K.C. Properties, Inc. v. Lowell Investment Partners, LLC

Supreme Court of Arkansas, 2008


KC and LIP formed an LLC named Ozark to operate a water park. LIP owned 51% and KC 49%. PMS was named manager of Ozark. It planned to build the water park on property owned by PHR, another LLC owned by the same owners as PMS. PHR agreed to sell it to Ozark for $3,000,000, and Ozark contracted with Buildings to actually build the water park on the property. PHR then actually sold the property to Parker Northwest Properties for $8,250,000. KC sued for the missed opportunity to own property worth at least $1,023,088.25 more than it paid.
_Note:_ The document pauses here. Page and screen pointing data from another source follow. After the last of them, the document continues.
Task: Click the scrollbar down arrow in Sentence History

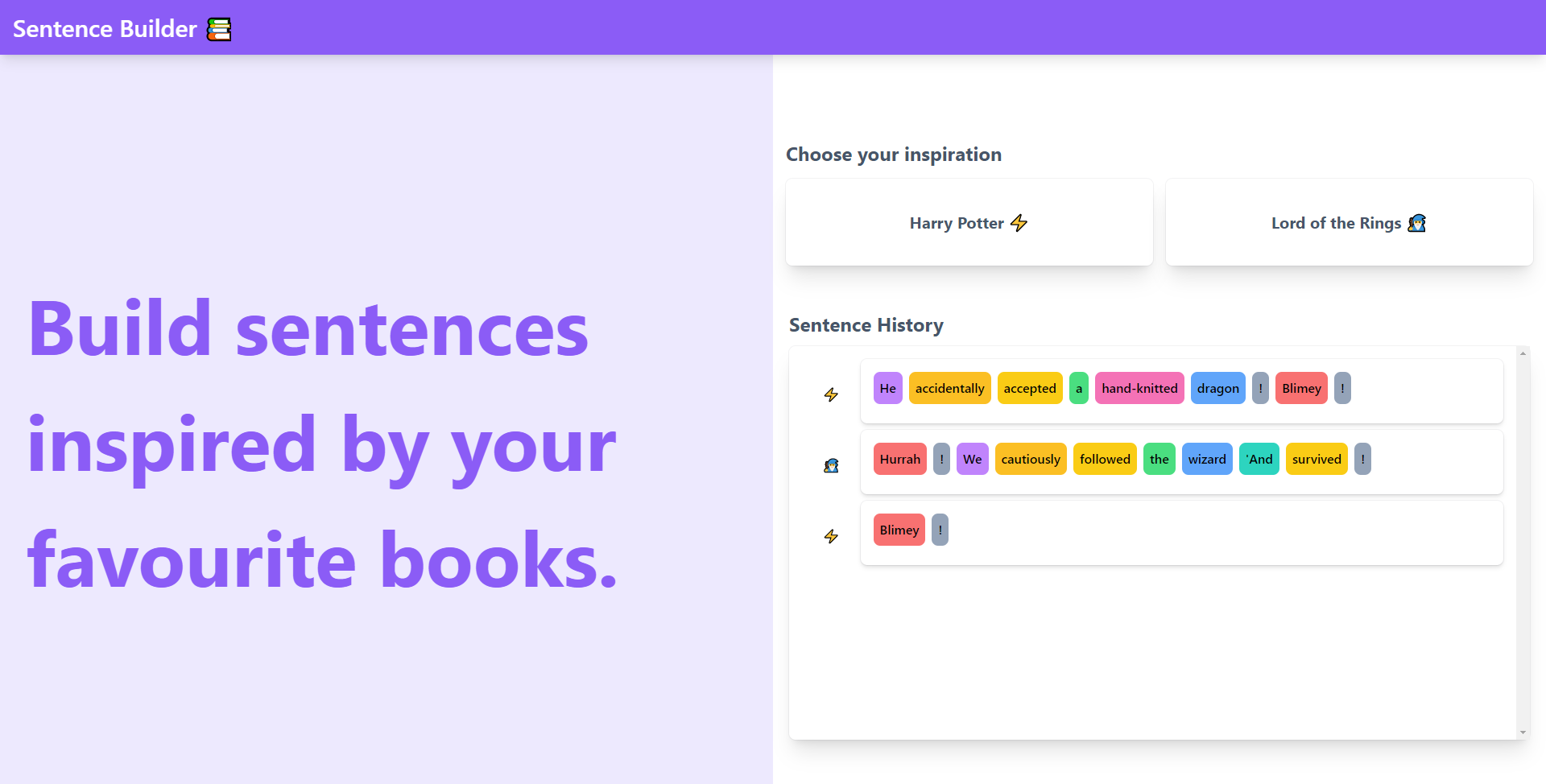Action: click(1522, 732)
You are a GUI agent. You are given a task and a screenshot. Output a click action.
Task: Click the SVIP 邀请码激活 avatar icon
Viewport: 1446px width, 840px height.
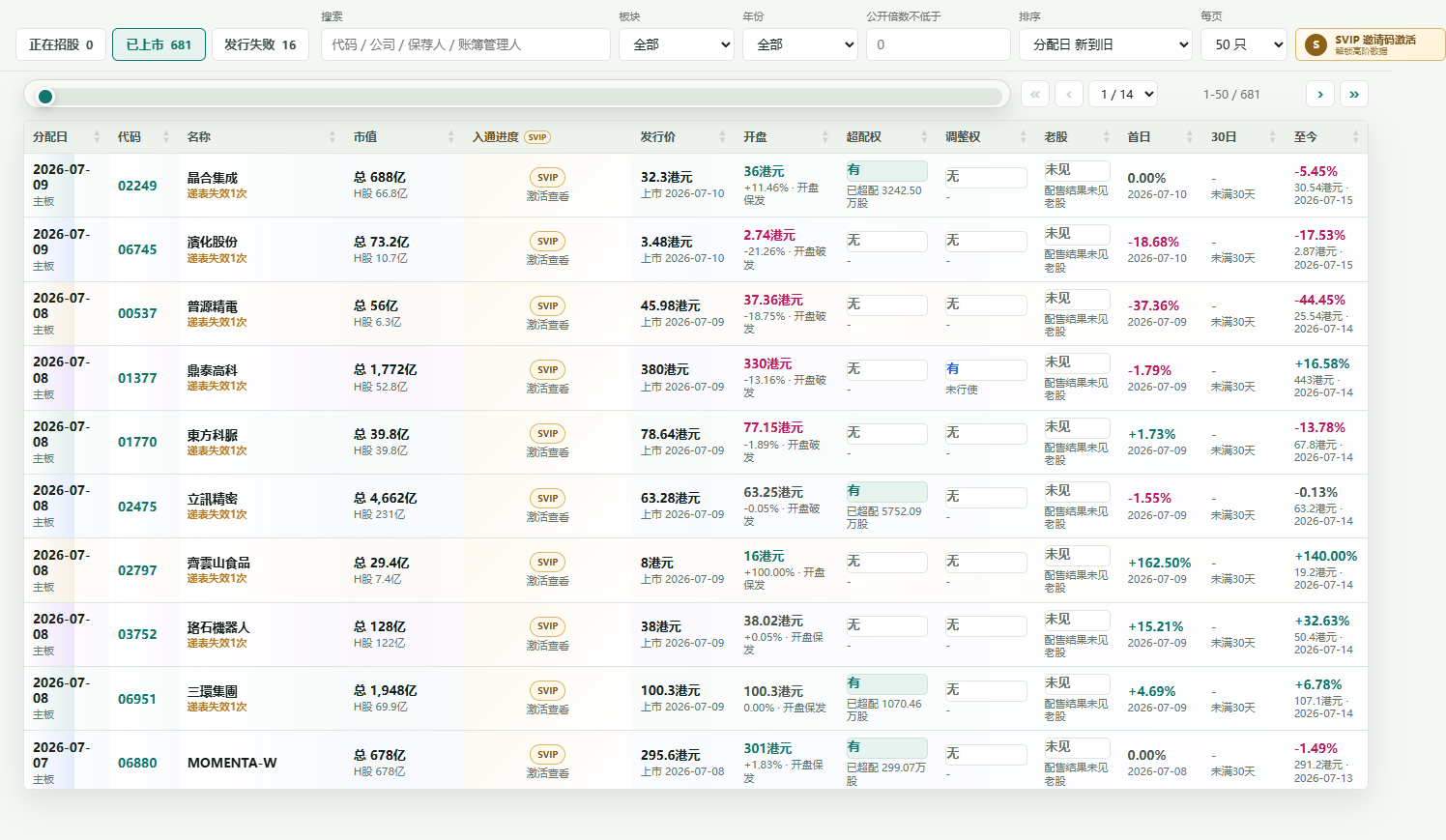pos(1316,44)
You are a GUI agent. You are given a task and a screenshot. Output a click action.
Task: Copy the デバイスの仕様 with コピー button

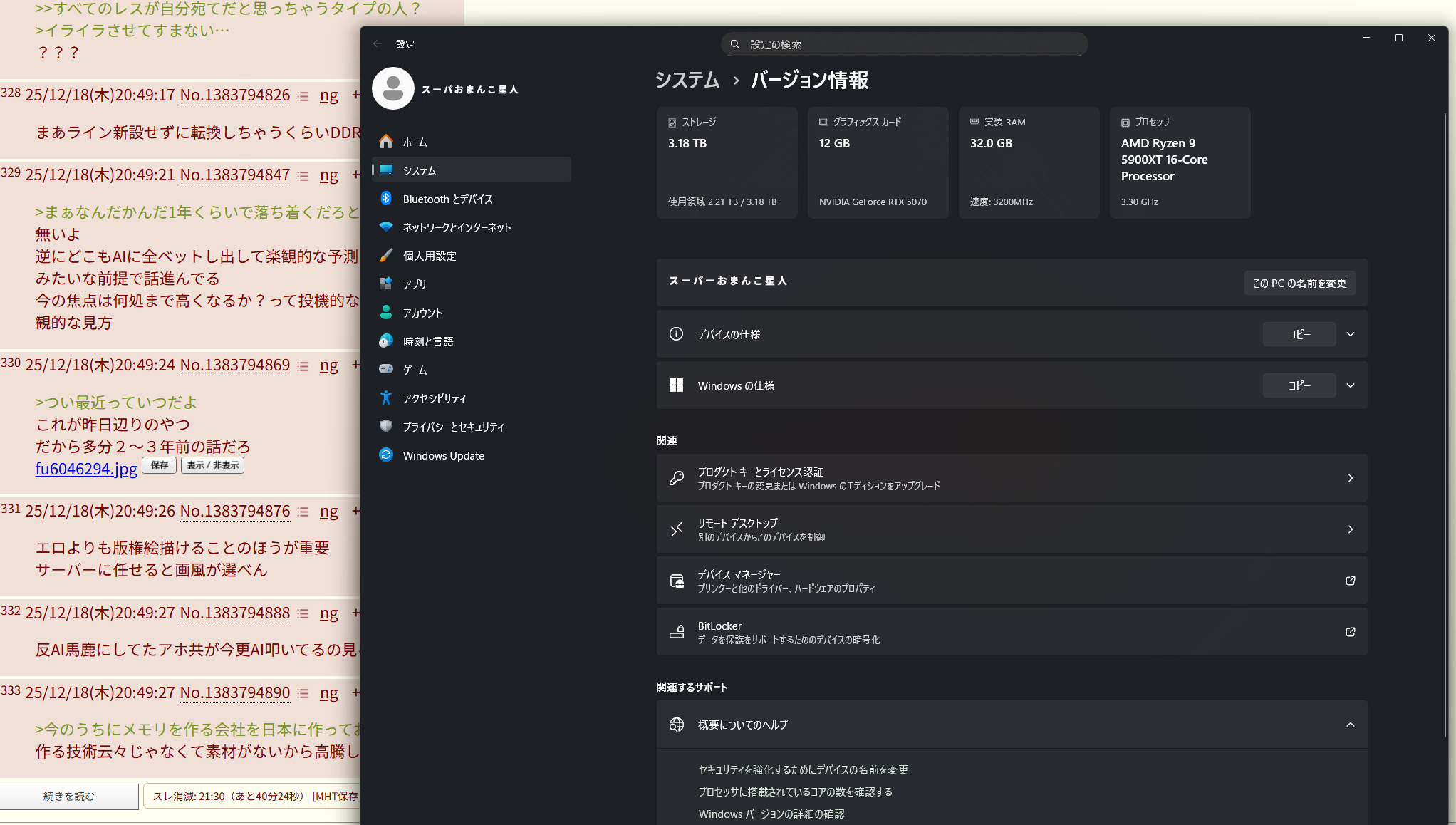coord(1299,334)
Buildings sued for at least $501,313.24 in lost damages.

Procedural History:

Circuit court granted summary judgment to defendants.


  • Are the defendants that are members of Ozark liable for breach of contract and breach of fiduciary duty?

  • Were the other defendants liable for PMS's actions?

  • Can KC and Buildings pierce the defendants' corporate veils?


  • While a cited statute makes it seem like members cannot be held to other members, they are when committing gross negligence or willful misconduct. The statute was intended to prevent a member being sued by a third-party for another member's conduct. The operating agreement also said that a manger would not be liable for the debts of any other member.

    Even if the state did permit such a suit or if this sale did constitute gross negligence or willful misconduct, LIP was the only the only other member of Ozark and PMS the only manager of it. These would be the only ones that could be sued. Neither of these sold the property—that was PHR—so neither committed gross negligence or willful misconduct.

  • The other defendants had no privity of contract with KC. The members of PMS only signed on PMS's behalf. They were not parties to the agreement themselves. Furthermore, there is no law that allows one corporation to be held liable for the actions of another just because of their common membership and management.

  • Courts must be common when piercing veils. Corporations are separate and distinct entities even if the stockholders and officers are the same. No facts were presented upon which to hold the individual LLCs liable for PMS and LIP.


  • No, defendants are not

  • No, the other defendants were not liable for PMS's action.

  • No, PMS's and LIP's veils cannot be pierced.


Reversed and remanded on other grounds.